The former Carolina Panthers quarterback compared the women he grew up with in his household to “a lot of women” he referred to as “bad bitch” with the “Million Dollaz Worth of Game” podcast.
Newton said he wasn’t trying to “degrade” women but explained he grew up in a three-parent household with his mother, father and grandmother.
“And I knew what a woman was, not a bad bitch,” Newton said. “A woman for me is handling your own, but knowing how to cater to a man’s needs.”
“I think a lot of times you get this aesthetic, like, ‘I’m a boss bitch’,” the professional athlete continued, “but no, like, you can’t cook, you don’t know when to be quiet, you don’t know how to allow a man to lead.”
Newton’s comments were criticized on Twitter and several media outlets as sexist, with people accusing him of using antiquated and demeaning stereotypes about women’s role in society.
An op-ed on the sports news site Deadspin characterized his comments as “cringe-worthy behavior.”
NFL Network correspondent Stacey Dales said that his remarks on the podcast were “DISGUSTING.”
“Ooops… then again, not for Cam. True colors always reveal themselves, time and again.
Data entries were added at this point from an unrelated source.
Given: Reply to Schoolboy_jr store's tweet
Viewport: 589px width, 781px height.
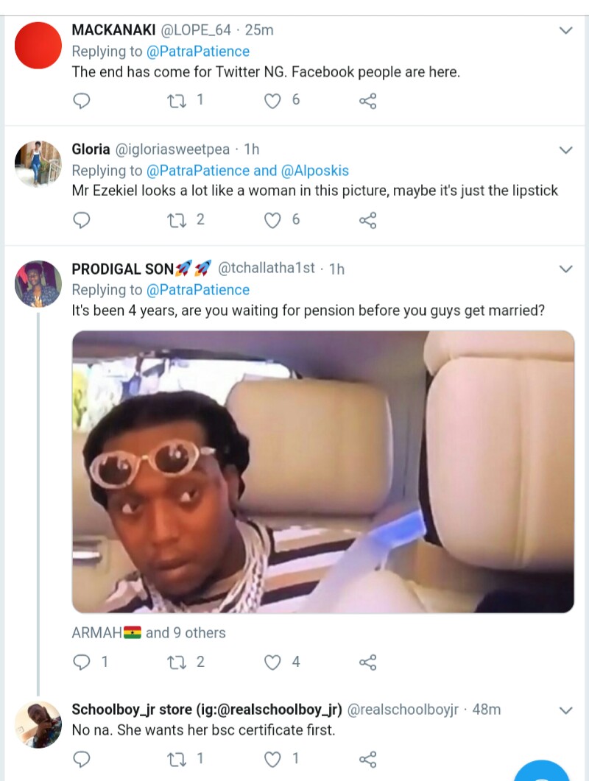Looking at the screenshot, I should [82, 759].
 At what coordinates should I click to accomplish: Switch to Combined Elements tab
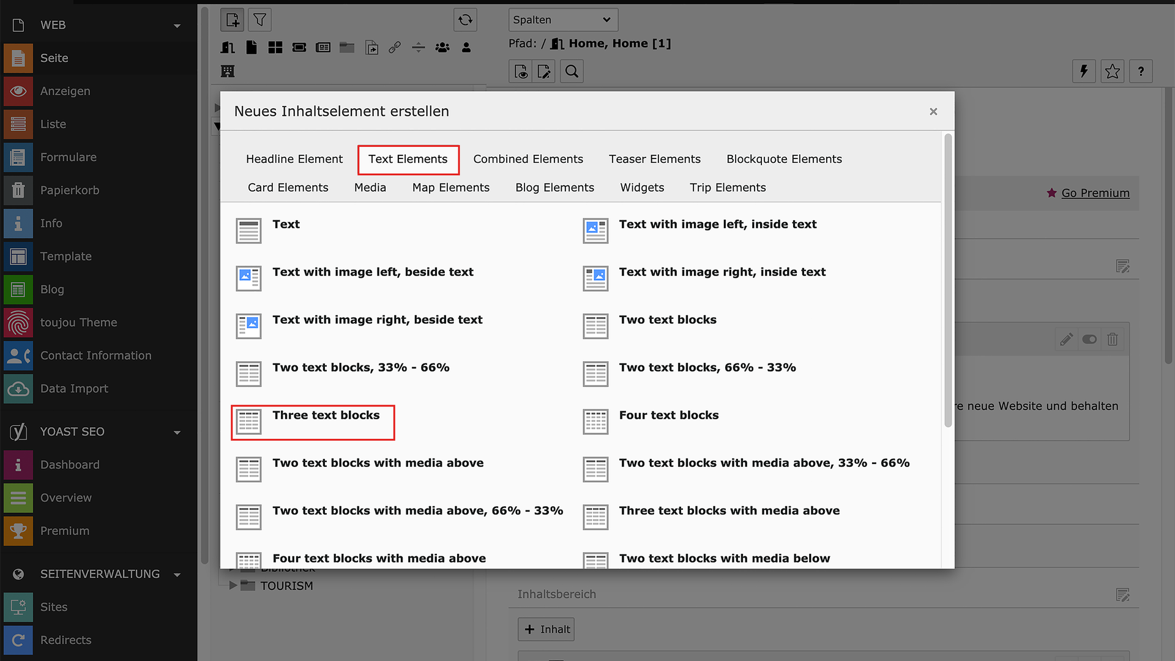528,159
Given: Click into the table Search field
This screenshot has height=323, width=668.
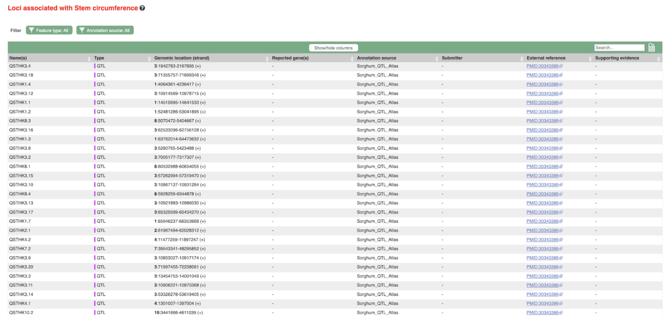Looking at the screenshot, I should [619, 48].
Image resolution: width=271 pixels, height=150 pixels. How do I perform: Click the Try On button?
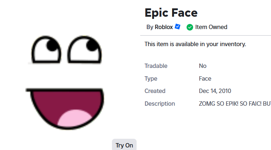pyautogui.click(x=124, y=145)
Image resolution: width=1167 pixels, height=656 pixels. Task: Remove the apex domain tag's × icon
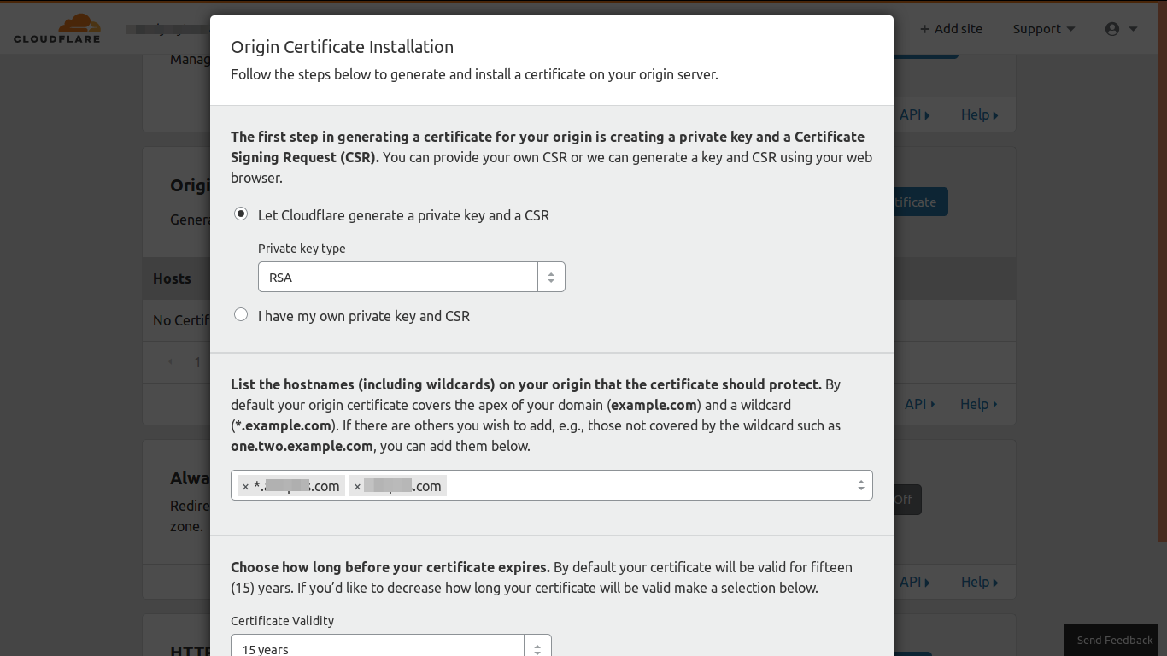tap(357, 486)
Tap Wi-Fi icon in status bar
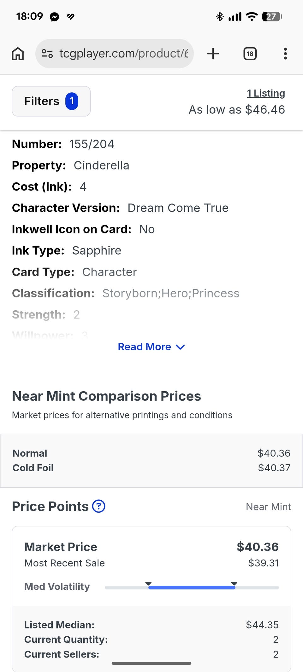 [x=252, y=16]
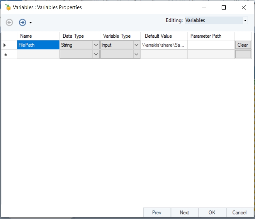The width and height of the screenshot is (255, 219).
Task: Click the Next button
Action: pyautogui.click(x=184, y=213)
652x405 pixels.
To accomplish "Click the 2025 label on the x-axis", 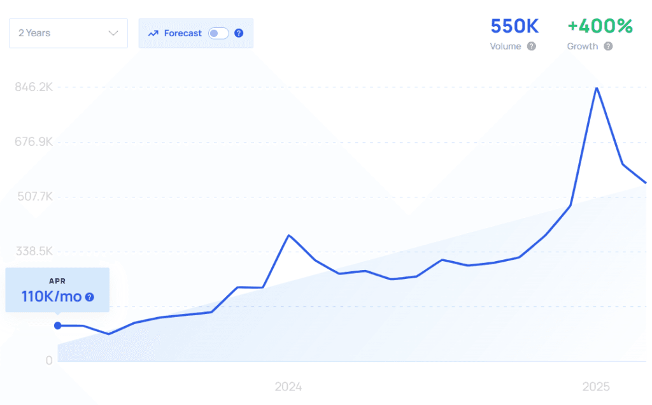I will coord(597,387).

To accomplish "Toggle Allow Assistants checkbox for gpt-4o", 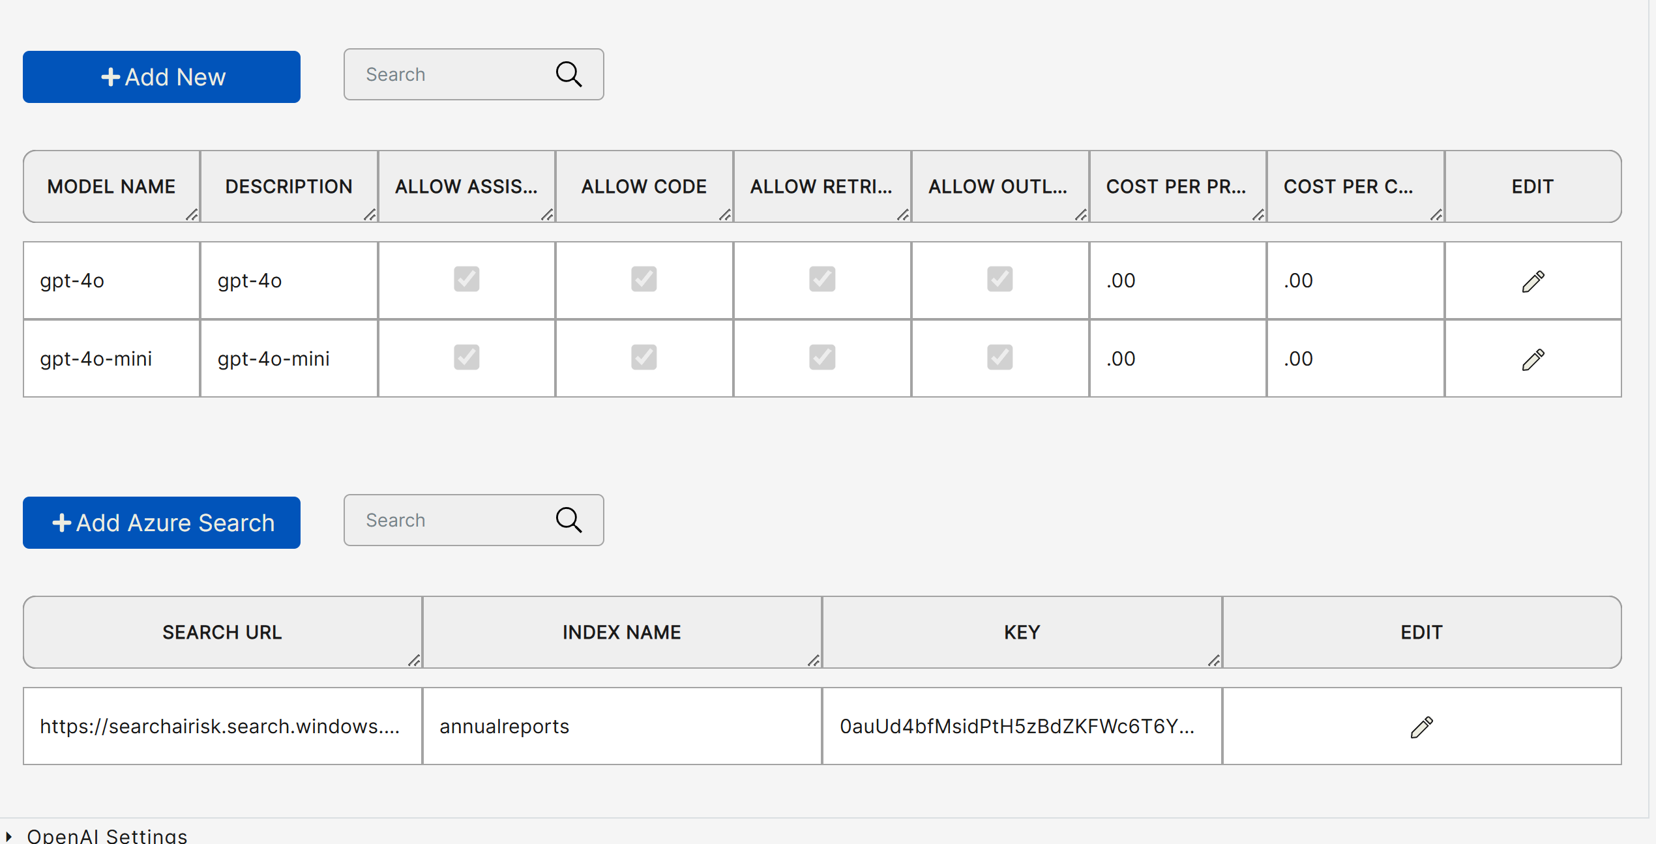I will (x=466, y=279).
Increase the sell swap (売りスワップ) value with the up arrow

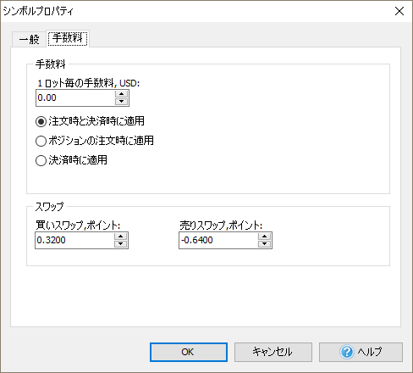coord(264,237)
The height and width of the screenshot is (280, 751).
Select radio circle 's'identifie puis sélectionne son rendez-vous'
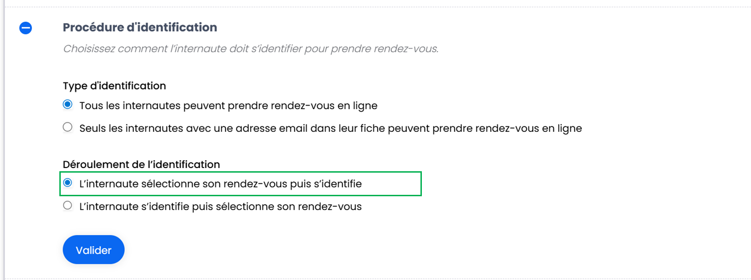coord(68,205)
I prefer to keep negativity off my feed, but this is DISGUSTING. No need ‘to be quiet’ here…,” Dales tweeted.
Kevin Cole, a data scientist for PFF, tweeted a picture of the host during the podcast saying, “he knew Cam was in trouble.”
The NFL player also drew scorn in 2017 when he was accused of belittling a female reporter with the Raleigh News & Observer who had asked about football passing routes, according to the outlet.
“It’s funny to hear a female talk about routes,” Newton told the female reporter before he laughed, according to the News & Observer.
Newton later apologized for the remarks.
In a Tuesday column in the newspaper, Scott Fowler said Newton had not learned his lesson.
“Because now we have another example of Newton’s sexist views, more than four years later,” Fowler wrote.